▶ **Exercise details**
Copy out every line of the data below word for word, with nothing added or changed.

▶ **Materials provided**
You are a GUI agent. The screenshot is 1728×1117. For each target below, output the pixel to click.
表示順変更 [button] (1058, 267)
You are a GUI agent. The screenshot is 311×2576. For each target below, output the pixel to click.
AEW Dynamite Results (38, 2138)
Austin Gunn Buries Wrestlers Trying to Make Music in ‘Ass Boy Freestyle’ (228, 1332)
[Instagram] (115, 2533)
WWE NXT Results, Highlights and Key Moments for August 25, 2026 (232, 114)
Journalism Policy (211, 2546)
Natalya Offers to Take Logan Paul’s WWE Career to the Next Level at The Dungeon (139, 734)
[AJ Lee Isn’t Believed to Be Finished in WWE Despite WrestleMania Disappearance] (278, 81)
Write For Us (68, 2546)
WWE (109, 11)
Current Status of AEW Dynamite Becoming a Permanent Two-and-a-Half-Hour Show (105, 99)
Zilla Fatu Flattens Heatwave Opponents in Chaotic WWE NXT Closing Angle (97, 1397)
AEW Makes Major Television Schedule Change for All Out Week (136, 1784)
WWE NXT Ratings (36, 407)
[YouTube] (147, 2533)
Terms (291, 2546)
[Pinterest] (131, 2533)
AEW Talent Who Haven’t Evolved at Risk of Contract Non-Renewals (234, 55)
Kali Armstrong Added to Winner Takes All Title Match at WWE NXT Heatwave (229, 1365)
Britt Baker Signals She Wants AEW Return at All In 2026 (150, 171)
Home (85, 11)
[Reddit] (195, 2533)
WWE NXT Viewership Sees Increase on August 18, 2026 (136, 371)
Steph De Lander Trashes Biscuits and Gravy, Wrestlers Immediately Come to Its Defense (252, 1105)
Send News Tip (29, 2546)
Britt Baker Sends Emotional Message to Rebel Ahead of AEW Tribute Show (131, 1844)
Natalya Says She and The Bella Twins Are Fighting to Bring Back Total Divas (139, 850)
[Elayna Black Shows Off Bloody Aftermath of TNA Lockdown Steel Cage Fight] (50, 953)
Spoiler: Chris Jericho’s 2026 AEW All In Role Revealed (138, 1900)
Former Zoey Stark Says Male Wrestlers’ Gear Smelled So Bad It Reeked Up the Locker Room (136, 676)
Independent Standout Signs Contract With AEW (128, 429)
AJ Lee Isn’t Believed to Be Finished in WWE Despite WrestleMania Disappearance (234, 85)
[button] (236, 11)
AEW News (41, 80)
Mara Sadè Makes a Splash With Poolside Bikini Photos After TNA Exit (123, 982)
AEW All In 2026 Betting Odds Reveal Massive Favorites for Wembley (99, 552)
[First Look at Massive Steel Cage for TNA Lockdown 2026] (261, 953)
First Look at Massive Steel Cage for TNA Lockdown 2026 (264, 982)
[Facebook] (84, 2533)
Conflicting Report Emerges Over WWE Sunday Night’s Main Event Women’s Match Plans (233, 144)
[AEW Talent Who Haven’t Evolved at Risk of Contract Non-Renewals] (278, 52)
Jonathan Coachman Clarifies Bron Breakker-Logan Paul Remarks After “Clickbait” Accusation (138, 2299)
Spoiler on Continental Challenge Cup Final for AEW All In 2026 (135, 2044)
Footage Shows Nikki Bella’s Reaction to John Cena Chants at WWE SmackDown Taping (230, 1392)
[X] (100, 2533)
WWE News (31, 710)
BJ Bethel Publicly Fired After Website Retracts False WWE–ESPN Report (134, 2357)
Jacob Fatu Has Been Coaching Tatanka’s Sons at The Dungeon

▶ **Expected output**
You are a GUI agent. The screenshot is 1728×1117. For each target below, output the pixel to click.
表示順変更 [button] (1058, 267)
You are a GUI agent. The screenshot is 311×2576. For each target below, output the pixel to click.
AEW Dynamite Results (38, 2138)
Austin Gunn Buries Wrestlers Trying to Make Music in ‘Ass Boy Freestyle’ (228, 1332)
[Instagram] (115, 2533)
WWE NXT Results, Highlights and Key Moments for August 25, 2026 (232, 114)
Journalism Policy (211, 2546)
Natalya Offers to Take Logan Paul’s WWE Career to the Next Level at The Dungeon (139, 734)
[AJ Lee Isn’t Believed to Be Finished in WWE Despite WrestleMania Disappearance] (278, 81)
Write For Us (68, 2546)
WWE (109, 11)
Current Status of AEW Dynamite Becoming a Permanent Two-and-a-Half-Hour Show (105, 99)
Zilla Fatu Flattens Heatwave Opponents in Chaotic WWE NXT Closing Angle (97, 1397)
AEW Makes Major Television Schedule Change for All Out Week (136, 1784)
WWE NXT Ratings (36, 407)
[YouTube] (147, 2533)
Terms (291, 2546)
[Pinterest] (131, 2533)
AEW Talent Who Haven’t Evolved at Risk of Contract Non-Renewals (234, 55)
Kali Armstrong Added to Winner Takes All Title Match at WWE NXT Heatwave (229, 1365)
Britt Baker Signals She Wants AEW Return at All In 2026 (150, 171)
Home (85, 11)
[Reddit] (195, 2533)
WWE NXT Viewership Sees Increase on August 18, 2026 (136, 371)
Steph De Lander Trashes Biscuits and Gravy, Wrestlers Immediately Come to Its Defense (252, 1105)
Send News Tip (29, 2546)
Britt Baker Sends Emotional Message to Rebel Ahead of AEW Tribute Show (131, 1844)
Natalya Says She and The Bella Twins Are Fighting to Bring Back Total Divas (139, 850)
[Elayna Black Shows Off Bloody Aftermath of TNA Lockdown Steel Cage Fight] (50, 953)
Spoiler: Chris Jericho’s 2026 AEW All In Role Revealed (138, 1900)
Former Zoey Stark Says Male Wrestlers’ Gear Smelled So Bad It Reeked Up the Locker Room (136, 676)
Independent Standout Signs Contract With AEW (128, 429)
AJ Lee Isn’t Believed to Be Finished in WWE Despite WrestleMania Disappearance (234, 85)
[button] (236, 11)
AEW News (41, 80)
Mara Sadè Makes a Splash With Poolside Bikini Photos After TNA Exit (123, 982)
AEW All In 2026 Betting Odds Reveal Massive Favorites for Wembley (99, 552)
[First Look at Massive Steel Cage for TNA Lockdown 2026] (261, 953)
First Look at Massive Steel Cage for TNA Lockdown 2026 (264, 982)
[Facebook] (84, 2533)
Conflicting Report Emerges Over WWE Sunday Night’s Main Event Women’s Match Plans (233, 144)
[AEW Talent Who Haven’t Evolved at Risk of Contract Non-Renewals] (278, 52)
Jonathan Coachman Clarifies Bron Breakker-Logan Paul Remarks After “Clickbait” Accusation (138, 2299)
Spoiler on Continental Challenge Cup Final for AEW All In 2026 (135, 2044)
Footage Shows Nikki Bella’s Reaction to John Cena Chants at WWE SmackDown Taping (230, 1392)
[X] (100, 2533)
WWE News (31, 710)
BJ Bethel Publicly Fired After Website Retracts False WWE–ESPN Report (134, 2357)
Jacob Fatu Has Been Coaching Tatanka’s Sons at The Dungeon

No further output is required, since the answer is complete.